Originally Posted by Ether

I like this one better, see Pages 18* & 19.

The Black Jags use the low side to provide the path for the inductive current during the OFF portion of the PWM cycle.


* there's a typo in the third paragraph in the section at the bottom of Page 18 titled "Switching Scheme". It should read "and Q4 on the low-side"

Good catch, thanks. Hmm, I wonder why they didn't do this the other way or flip it over for the higher duty cycle.
Wouldn't it make it even more efficient?

Per this:
"During PWM_OFF, assuming a 40 A load, Q2 losses are approximately 40W without synchronous
rectification. This drops to just 4W if synchronous rectification is used (Rds-on = 2.5 mΩ).
Synchronous rectification significantly improves drive-stage efficiency, particularly at lower duty
cycles (50% and less) when the PWM_OFF time is longer that the PWM_ON time."

Besides I would think the Jaguars would tend to spend more time at a higher duty cycle in our application.

[Ether]

Quote:

Originally Posted by techhelpbb

Hmm, I wonder why they didn't do this the other way or flip it over for the higher duty cycle.
Wouldn't it make it even more efficient?

Why would that make it even more efficient? All the FETs in the bridge are the same.

[techhelpbb]

Quote:

Originally Posted by Ether

Why would that make it even more efficient? All the FETs in the bridge are the same.
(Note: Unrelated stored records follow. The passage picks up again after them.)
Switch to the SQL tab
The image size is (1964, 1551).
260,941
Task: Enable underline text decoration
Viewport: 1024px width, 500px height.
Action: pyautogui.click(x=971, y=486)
"During the PWM_ON period, Q1 on the high-side and Q2 on the low-side provide a path that increases current in the motor."

Shouldn't this be Q4, not Q2 (for one thing it's a contradiction to the diagram on the next page, and for another it wouldn't make sense as it is written versus how an H-bridge functions).

On what I just proposed I'm not sure but it would seem to me that dumping that energy into the low side of the bridge runs the risk to mess with the lower side reference 'ground'. Since the high side would have to be driven higher than the supply to saturate the MOSFET anyway, because the high side is N-Channel MOSFETs, wouldn't it less risky to dump that energy to the side that is already able to exceed the supply rail which might shift down anyway? I mean might not a shift in the lower reference cause the lower MOSFET to not be entirely saturated?

Hmmm, might not matter, guess it would depend on just how not ideal the lower reference 'ground' really is.

[Ether]

Quote:

Originally Posted by techhelpbb

"During the PWM_ON period, Q1 on the high-side and Q2 on the low-side provide a path that increases current in the motor."

Shouldn't this be Q4, not Q2

Uh, yeah:

Quote:

Originally Posted by Ether

* there's a typo in the third paragraph in the section at the bottom of Page 18 titled "Switching Scheme". It should read "and Q4 on the low-side"

[techhelpbb]

Quote:

Originally Posted by Ether

Uh, yeah:

Sorry, didn't notice that before when you wrote it. Thanks.